So I got it working. It took a bit of messing around. Eventually what I did was 
to move every dbfawk file except for my custom ones from the default directory 
to a sub-directory I named “hold”. Then I was able to get what I wanted. 
Sometime if I’m bored I may move them back one at a time until I find which 
ones are ‘interfering’ with mine. Clearly I’d prefer to have any compatible one 
in place. I also renamed mine so they began with an ‘a’ and showed up at the 
head of the list.

Thanks for all the suggestions.

> On Mar 29, 2020, at 10:54, Chip Griffin <[email protected]> wrote:
> 
> This is a great suggestion.

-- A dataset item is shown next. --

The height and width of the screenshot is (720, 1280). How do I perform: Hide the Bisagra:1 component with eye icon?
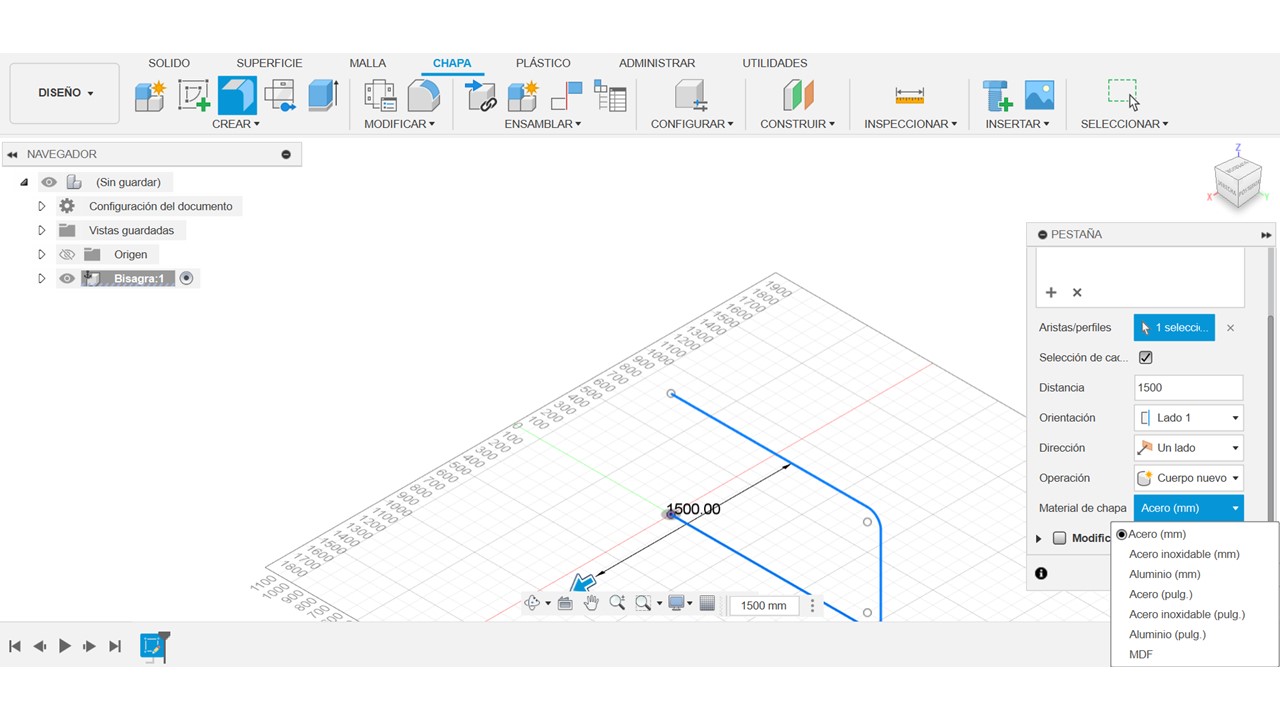click(x=67, y=279)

I’ll give this a shot today while I’m messing 
> around.
> 
>> On Mar 24, 2020, at 11:37, Tom Russo <[email protected]> wrote:
>> 
>> If there is a per-file dbfawk that matches the file's name (e.g. if 
>> you've got foo.dbf and foo.dbfawk exists, it is used).  Otherwise, the first
>> one that matches the signature is used.
>> 
>> However, the "first one that matches" is the first one in a linked list of
>> pre-scanned dbf signatures, which is constructed by repeatedly making
>> "readdir" calls on the config directory and scanning the files it finds.  
>> That probably means that the file that comes first lexicographically.